Research on epidemiology of HIV-1 transmission through breastmilk, its virology, immunology, and
prevention and treatment (in animal models and in human) is covered, sometimes in excruciating
details. A good, yet brief, history of policy making explains when and why policy makers took away
the right of infant feeding decision from mothers. Chapter 3, in particular, is heart wrenching. The
MTCT discourse places an inordinate and unfair social pressure on women, who fear that the way
they feed their babies will betray their HIV status if their practice is different from the local one
(because of health officials’ recommendations). In the case of breastfeeding, some women feel like
criminals because they knowingly transmit a harmful virus through their milk to their babies. Yet, in
societies where women have rights to neither self-determination nor decision power in the way their
babies will be fed, there is a total information blackout on how these women became infected or on
the HIV status of the babies’ fathers.
Two aspects are barely covered in this treatise. One is the nutritional status of HIV-1 carriers.

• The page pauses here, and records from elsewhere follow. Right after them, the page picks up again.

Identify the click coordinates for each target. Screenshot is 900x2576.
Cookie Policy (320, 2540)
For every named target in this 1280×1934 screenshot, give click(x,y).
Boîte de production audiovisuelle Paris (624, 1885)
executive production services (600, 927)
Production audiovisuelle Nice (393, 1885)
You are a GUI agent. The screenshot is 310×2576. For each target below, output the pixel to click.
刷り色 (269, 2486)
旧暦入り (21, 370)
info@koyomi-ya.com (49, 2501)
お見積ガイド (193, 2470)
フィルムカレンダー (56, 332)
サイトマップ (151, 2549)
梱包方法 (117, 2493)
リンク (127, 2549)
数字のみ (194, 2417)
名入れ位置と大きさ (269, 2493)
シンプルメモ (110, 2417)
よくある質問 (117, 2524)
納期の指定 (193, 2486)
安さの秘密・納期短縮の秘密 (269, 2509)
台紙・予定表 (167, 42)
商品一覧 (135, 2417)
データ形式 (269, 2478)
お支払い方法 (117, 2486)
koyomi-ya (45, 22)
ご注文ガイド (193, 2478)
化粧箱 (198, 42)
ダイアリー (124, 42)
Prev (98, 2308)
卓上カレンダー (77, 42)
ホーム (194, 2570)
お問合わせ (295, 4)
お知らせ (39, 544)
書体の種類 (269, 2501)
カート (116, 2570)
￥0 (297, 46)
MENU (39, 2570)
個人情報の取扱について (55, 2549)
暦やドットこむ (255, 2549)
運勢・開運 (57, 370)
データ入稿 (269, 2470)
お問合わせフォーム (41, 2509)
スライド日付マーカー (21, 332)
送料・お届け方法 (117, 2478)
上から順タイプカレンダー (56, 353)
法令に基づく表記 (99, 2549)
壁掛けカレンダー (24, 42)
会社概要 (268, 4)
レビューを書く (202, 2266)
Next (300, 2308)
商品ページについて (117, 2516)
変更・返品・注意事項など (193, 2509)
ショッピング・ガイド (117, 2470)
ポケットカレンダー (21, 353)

Research shows that HIV carriers experience profound deficiencies in multiple health-promoting
micronutrients and are therefore malnourished. The other is co-infection. One short section addresses
specifically infections of opportunistic and harmful pathogens that are commonly associated with
HIV-1 transmission. Therefore, using HIV-1 carriers’ nutritional and health status as the research
control conditions provides an unexplored and powerful angle to probe the mechanisms of HIV-1
transmission through human milk. Hopefully, the next volume will shed light on these two issues.